We all know querying is hard. Personally, I think writers make it harder on themselves, though I understand that keeping everyone’s individual guidelines straight can make any person insecure. If you’ve reached the querying stage of writing, you’ve probably read that agents get anywhere from 50 to 300 queries per day. While I can’t speak for every agent, I personally respond to all them, even if it’s ultimately a form rejection. This takes a lot of time (it’s also why many agents have a “no response means no” policy that’s been quite controversial recently.) Knowing all of this, writers think they need to go out of their way to stand out among the pack even though it really can’t be said enough that the only thing that will do that is to have an amazing book.
Writers with the best of intentions will include buzz words in their queries that they believe make them look more professional, and, in their minds, will attract an agent’s attention. What they don’t realize is that for many agents, these phrases and pieces of information more often serve as red flags that this writer has no idea what they are talking about or how publishing works.
Here are the Top 3 self-praises I see:
“I am a published author.”
If you have prior publications, you should absolutely list them in your query. Give the title, date, and publisher. Without that information, we have no way to believe you or take this claim seriously. Saying you are a published author when you’ve self-published or, worse, haven’t published at all makes you look foolish.
If you self-published, own it. Tell us when, with who, and for what type of book – then provide sales figures. If you can’t give us this information, don’t feel that you have to. If your self-pubbed book only sold around 100 copies, it’s not the end of the world. Query agents with a project other than the one you self-pubbed and don’t feel as if you need to even mention that other book until you receive an offer of representation.
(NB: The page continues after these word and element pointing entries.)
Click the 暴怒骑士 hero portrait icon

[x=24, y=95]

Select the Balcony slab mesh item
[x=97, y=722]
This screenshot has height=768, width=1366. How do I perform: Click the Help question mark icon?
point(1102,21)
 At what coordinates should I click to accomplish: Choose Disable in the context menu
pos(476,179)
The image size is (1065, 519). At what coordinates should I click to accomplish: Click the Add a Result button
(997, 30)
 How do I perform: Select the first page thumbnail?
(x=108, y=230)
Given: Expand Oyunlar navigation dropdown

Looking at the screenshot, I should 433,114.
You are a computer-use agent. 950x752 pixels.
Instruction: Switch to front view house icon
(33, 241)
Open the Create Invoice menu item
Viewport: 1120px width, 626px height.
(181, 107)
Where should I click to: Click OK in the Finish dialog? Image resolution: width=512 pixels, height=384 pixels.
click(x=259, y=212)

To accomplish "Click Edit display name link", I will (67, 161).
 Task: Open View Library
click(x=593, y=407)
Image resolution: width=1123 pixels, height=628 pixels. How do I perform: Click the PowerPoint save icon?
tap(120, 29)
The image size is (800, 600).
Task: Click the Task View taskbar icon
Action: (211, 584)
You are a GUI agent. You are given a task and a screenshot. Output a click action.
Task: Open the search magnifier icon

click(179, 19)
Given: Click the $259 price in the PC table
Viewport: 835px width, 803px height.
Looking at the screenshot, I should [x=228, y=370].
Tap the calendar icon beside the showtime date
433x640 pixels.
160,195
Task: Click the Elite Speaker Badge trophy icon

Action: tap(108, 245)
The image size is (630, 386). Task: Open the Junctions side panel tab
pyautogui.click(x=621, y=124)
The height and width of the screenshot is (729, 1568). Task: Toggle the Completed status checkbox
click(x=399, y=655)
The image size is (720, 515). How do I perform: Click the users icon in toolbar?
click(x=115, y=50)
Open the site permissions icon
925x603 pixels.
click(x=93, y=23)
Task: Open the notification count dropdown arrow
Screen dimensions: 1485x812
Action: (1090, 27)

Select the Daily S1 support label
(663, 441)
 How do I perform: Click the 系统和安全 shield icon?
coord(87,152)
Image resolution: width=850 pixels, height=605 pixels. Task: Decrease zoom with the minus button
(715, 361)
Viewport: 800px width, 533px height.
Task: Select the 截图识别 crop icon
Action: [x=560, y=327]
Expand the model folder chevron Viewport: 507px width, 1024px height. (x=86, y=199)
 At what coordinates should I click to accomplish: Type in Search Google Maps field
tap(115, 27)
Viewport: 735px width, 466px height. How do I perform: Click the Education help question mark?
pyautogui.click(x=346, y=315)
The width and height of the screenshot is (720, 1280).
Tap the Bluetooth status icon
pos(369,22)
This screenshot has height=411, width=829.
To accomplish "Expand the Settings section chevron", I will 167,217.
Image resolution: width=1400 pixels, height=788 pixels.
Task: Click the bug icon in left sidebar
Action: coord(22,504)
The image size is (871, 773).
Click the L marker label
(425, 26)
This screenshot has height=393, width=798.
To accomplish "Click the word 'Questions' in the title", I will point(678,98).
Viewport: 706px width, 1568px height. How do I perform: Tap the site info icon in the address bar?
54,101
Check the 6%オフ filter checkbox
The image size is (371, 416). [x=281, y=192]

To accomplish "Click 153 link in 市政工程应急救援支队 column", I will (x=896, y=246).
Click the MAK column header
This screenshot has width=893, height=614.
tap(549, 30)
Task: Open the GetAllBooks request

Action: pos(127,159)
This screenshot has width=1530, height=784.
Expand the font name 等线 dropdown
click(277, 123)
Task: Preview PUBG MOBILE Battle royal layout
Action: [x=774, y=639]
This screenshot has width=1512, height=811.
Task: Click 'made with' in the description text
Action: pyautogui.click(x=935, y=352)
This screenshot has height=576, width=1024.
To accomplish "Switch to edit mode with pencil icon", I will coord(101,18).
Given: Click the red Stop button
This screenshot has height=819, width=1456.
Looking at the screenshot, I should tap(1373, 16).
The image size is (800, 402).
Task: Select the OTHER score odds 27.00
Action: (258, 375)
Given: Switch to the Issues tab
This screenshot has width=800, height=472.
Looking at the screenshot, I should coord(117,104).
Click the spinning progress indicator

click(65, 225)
There is absolutely nothing wrong with being a debut author with no prior publishing credits. Being unknown or new to writing will never count against you if you have an amazing book, but having a fake or, let’s say, questionable publishing history can end up hurting you if you aren’t honest.
“My manuscript has been professionally edited.”
The first question that always comes to mind is “by whom?” Your friend who works at the local newspaper? A college writing professor? Your aunt who reads a lot? There are plenty of freelance editors out there whose opinions are professional and whose judgment I would respect as an agent. However, even if you used professional services, there is no reason to say that in your query. It tells me nothing about the quality of your writing or whether I’d be interested in your book. “Professionally edited” is a vague term at best, but at worst it can means one of three things:
1) You think the manuscript is already perfect and you won’t be willing to revise.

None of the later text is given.